FUCK AVERAGE PEOPLE

 

 

I recently read a blog about the latest D&AD Award winners.

Someone commented that they had no relevance to average people.

They were just sophisticated ‘art’ made to win awards.

The next comment was as follows:

“Fuck average people. Award shows aren’t for them.”

For me, that sums up award shows.

It was written as a defence, everything that person loves about award shows.

But for a lot us, it’s a lot of what we hate about award shows.

Either way, it sums up their relationship to the outside world:

“Fuck average people. Award shows aren’t for them.”

Ordinary people know nothing about art, most of them have never even been to an art gallery.

They never watch foreign films, or theatre, or ballet, or read poetry.

Why would we care what they think about what we do?

“Fuck average people. Award shows aren’t for them.”

Well, let me introduce a tangential thought here.

Ordinary people buy the products that are paying for those ads.

If the ads don’t work the companies will go out of business.

So the ads aren’t actually sponsored pieces of art.

They are supposed to do a job.

That job is to communicate with ordinary people.

So ordinary people actually are the job.

I’m sorry if that makes you feel dirty.

I’m sorry if you were lured into this business under false pretences.

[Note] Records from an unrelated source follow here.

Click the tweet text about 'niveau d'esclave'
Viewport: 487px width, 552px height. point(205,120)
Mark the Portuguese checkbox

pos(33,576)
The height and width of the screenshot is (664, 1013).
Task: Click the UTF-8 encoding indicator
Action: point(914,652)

Believing the job was to make art for other cultured people who can understand what you do.

Now you find you are expected to care what peasants think.

No wonder you are angry:

“Fuck average people. Award shows aren’t for them.”

Precisely.

Award shows are about making small pieces of art that win awards.

Because we are artists, not trades people.

And the two things have always been totally incompatible.

But have they?

John Webster won more awards than anyone else in the business.

More awards than most agencies in fact.

He also won more awards where grubby little “average people” voted for their favourite ads of all time.

What did John have to say about awards?

He said “If you want to do art go and do art, if you’re in advertising you’ve got to relate to ordinary people.

If anyone wants to give me an award that’s fine, but writing an ad merely to win an award is terrible.”

And yet we all act as if awards are more important than what ordinary people think.

In fact the comment from that blog explains what’s happened to advertising.

It also explains the rise of ad blocking technology.

If advertising ignores ordinary people, ordinary people will ignore advertising.

Remember that the next time you sit through a commercial break and your wife, or child, or mum says “What was that all about?”

Remember, they may not be intelligent enough for the ads.

And remember, that doesn’t matter to us.

 

“Fuck average people. Advertising isn’t for them.”